Keeping tabs on past clients
Agents do count on past clients for future business. They ought to, and need to encourage it. For some reason, only 12% of homebuyers and 22% of sellers surveyed by a national trade association hire the same agent to purchase or sell their next home.
Even filtering out the first-time homebuyers (who make up one-third of homebuyers) and those relocated out of the area or whose agent retired, 12% is lower than it ought to be. To complicate this forgetful behavior, 63% of homebuyers and 70% of sellers said they would recommend their agent to others – if they could recall who they were.
Considering that most homebuyers and sellers are satisfied with their agents, why do so few contact their previous agent for help with their next home sale or purchase?

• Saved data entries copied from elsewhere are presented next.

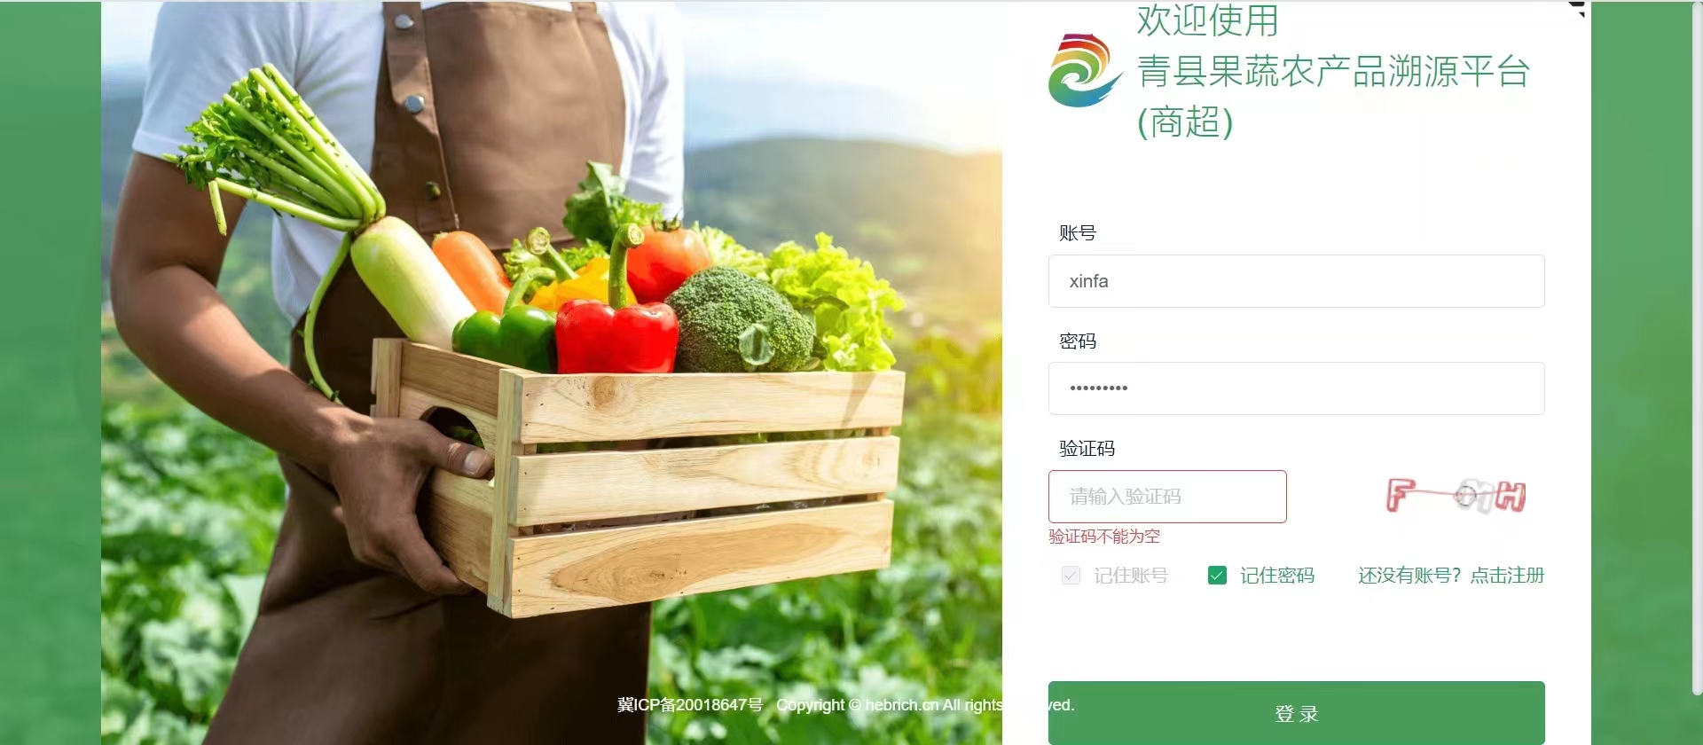
Task: Click the farmer holding vegetable crate image
Action: point(552,373)
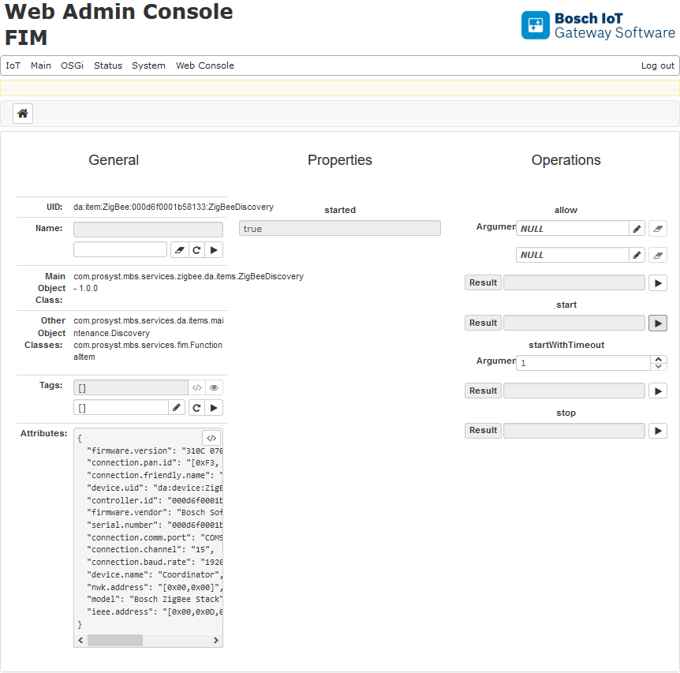Image resolution: width=680 pixels, height=673 pixels.
Task: Refresh the Name value with the reload icon
Action: click(196, 249)
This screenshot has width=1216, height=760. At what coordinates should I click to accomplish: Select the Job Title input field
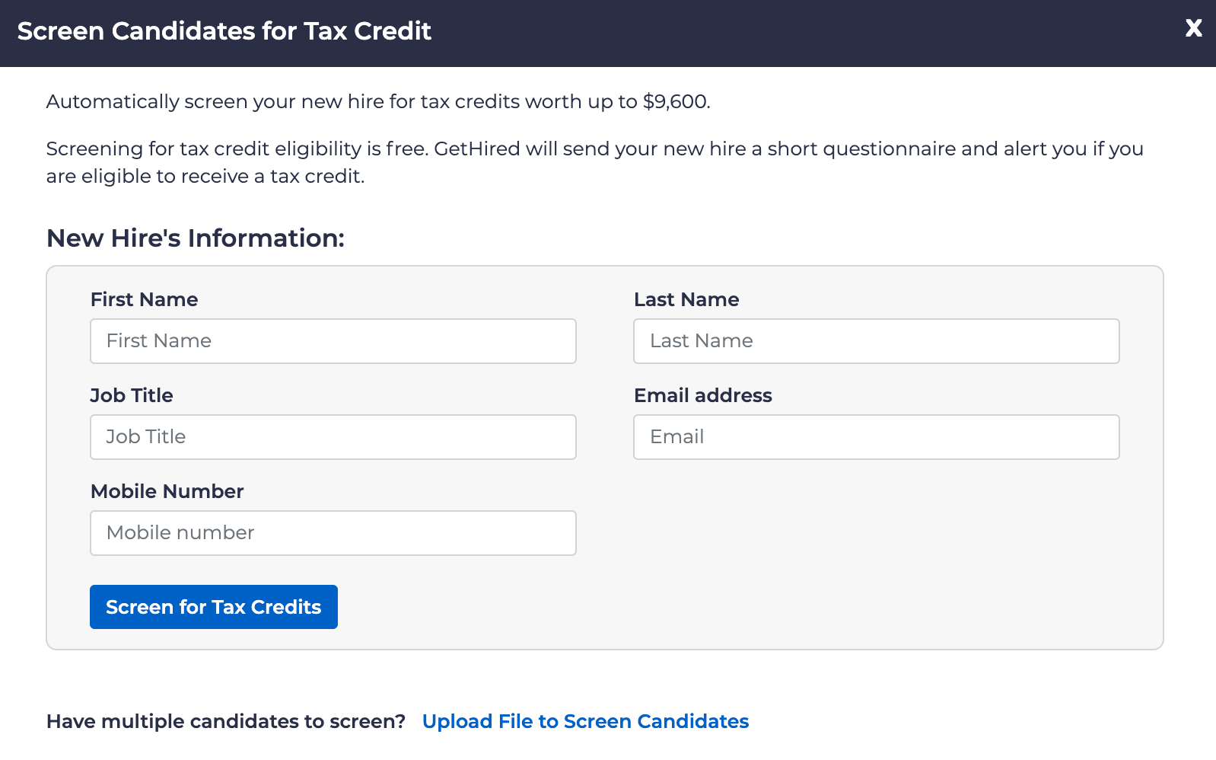coord(333,437)
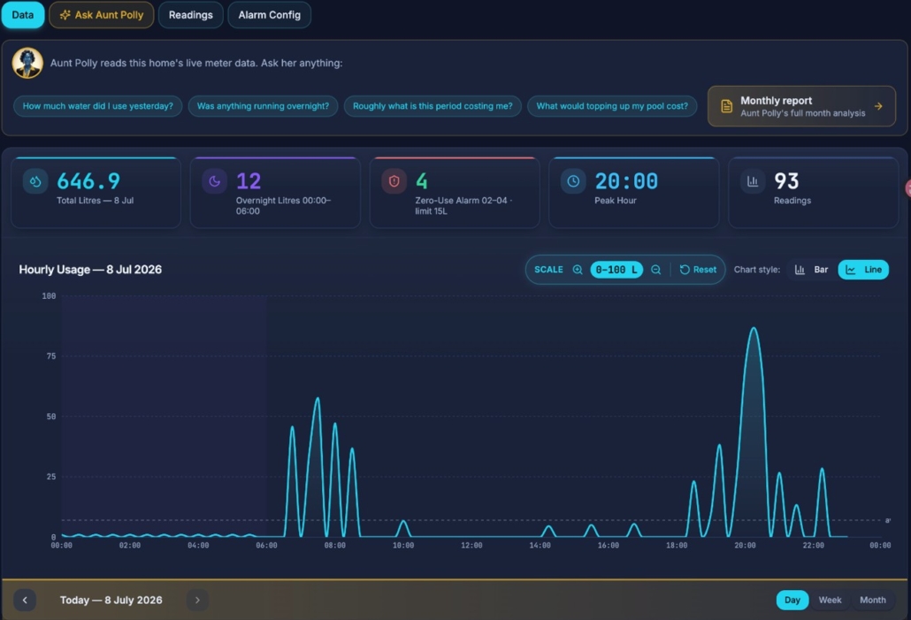
Task: Zoom out the chart scale with magnifier minus
Action: (656, 270)
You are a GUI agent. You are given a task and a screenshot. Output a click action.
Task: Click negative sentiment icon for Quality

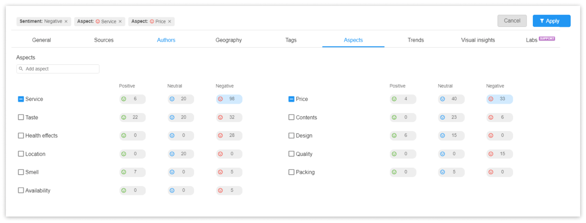coord(491,154)
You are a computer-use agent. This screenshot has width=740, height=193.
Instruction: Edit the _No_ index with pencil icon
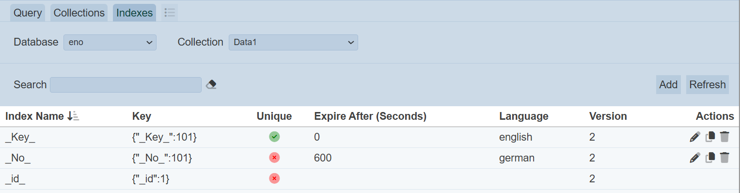pyautogui.click(x=695, y=157)
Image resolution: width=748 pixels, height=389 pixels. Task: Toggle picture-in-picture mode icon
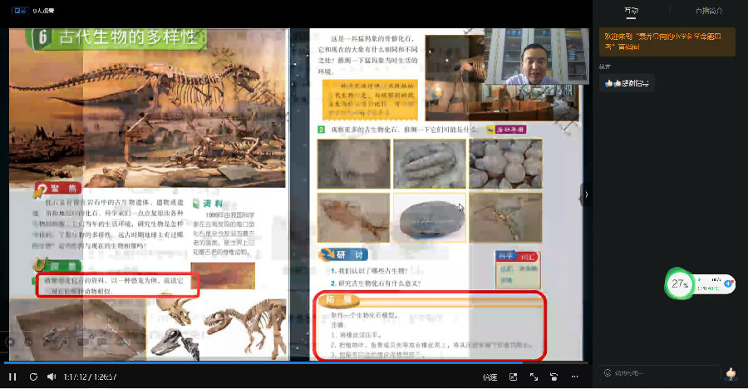click(x=513, y=377)
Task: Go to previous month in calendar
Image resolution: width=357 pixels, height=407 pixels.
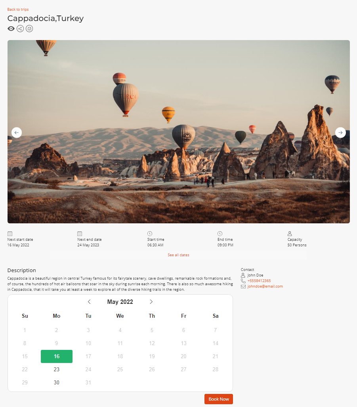Action: tap(89, 301)
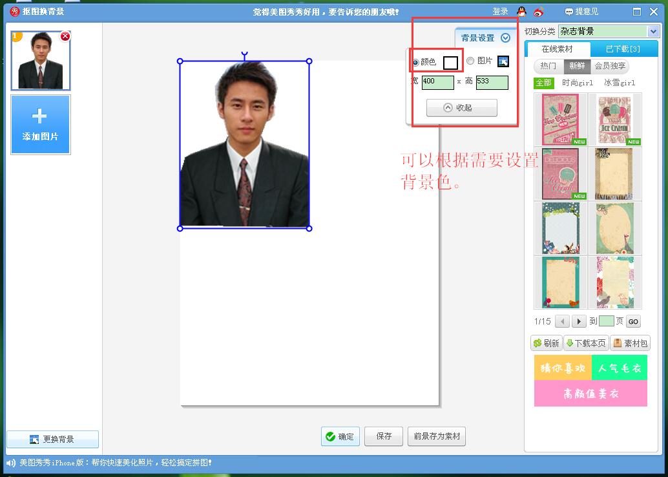Click the Weibo share icon
The height and width of the screenshot is (477, 668).
[x=539, y=11]
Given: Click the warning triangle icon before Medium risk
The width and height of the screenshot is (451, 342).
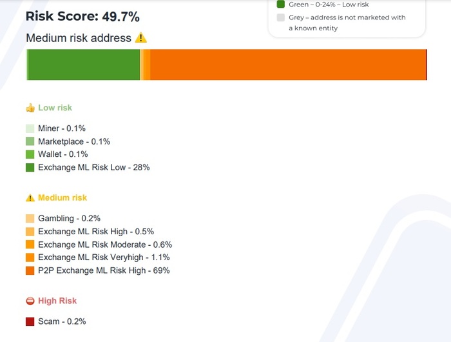Looking at the screenshot, I should click(x=30, y=198).
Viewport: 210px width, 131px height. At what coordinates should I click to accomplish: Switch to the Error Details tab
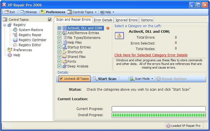(x=103, y=20)
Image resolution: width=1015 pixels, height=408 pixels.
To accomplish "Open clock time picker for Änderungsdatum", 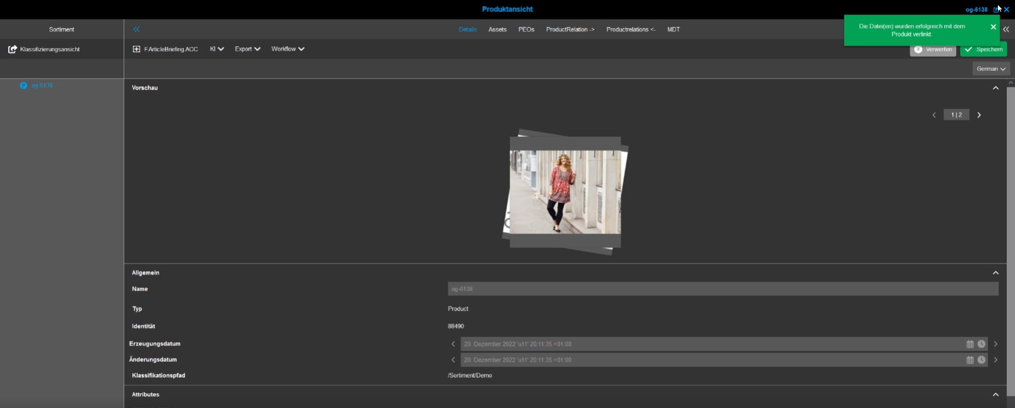I will [x=981, y=360].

Well, for starters, clients over years are unsure whether their agent still practices, or simply forget the agent’s name. Inability to recall a name is also likely to exist when the marketing strategy of other real estate agents outshines and erases the past marketing of their previous real estate agent by interfering with the bonding they had.
On average, homes in California sell once every 16 to 20 years. As memories fade and sources of listings change, a periodic reminder to past clients that you remain a viable part of the industry strengthens your referral base for your future years in the business when clients upgrade, retire, or need to refinance.
Providing excellent service in the first place is a good start to being memorable. However, once the ink has dried after closing and the move-in boxes are unpacked, agents who maintain an ongoing presence in their client’s life experience greater rates of referrals. The easiest, most efficient, and least expensive way to do this is through online marketing. To this end, always harvest email addresses from clients and adult family members and their advisors who have contact with you.
Several social media outlets are useful for keeping up with past and potential clients. Connecting on social media allows you to reach out effectively to multiple former clients at once, coordinated in one effort.
Customer relationship management (CRM) programs assist real estate agents in tracking and organizing their customer service goals. CRM works to stay in touch with past clients and forms a network to create new client leads – in a word, referrals. Many CRM systems organize and track drip emails. These can be sent to your client list periodically and are an excellent way to keep your name fresh in the minds of past clients.
Dos and don’ts for messaging
A potential drawback to frequent online marketing is that you run the risk of appearing less personal, distant, and unattached than when you use other forms of communications. While trying online to make your brand appeal to as many potential clients as possible, you may come off as insincere and fake (read: untrustworthy).
For the personal touch, connect with individual clients whenever you have a reason unique to the client, even when it is just online. Send an email on their birthday or a social media message on the anniversary of closing the home they purchased with your assistance.
CRM software can help you keep track of these dates, and clients are more inclined to respond favorably to an individualized message than a mass email. The email is about them and not generic or about you.
Don’t give up too soon. Just as with any marketing strategy, it may take months or years for your online efforts to pay off with a steady flow of clients. Write out your online marketing strategy and evaluate it every quarter. Then enter adjustments where necessary.
Do track your progress. Keep track of activity on your real estate website with Google Analytics to see how your visitors are finding you. Use this information to adjust your self-promotional efforts and grow your network.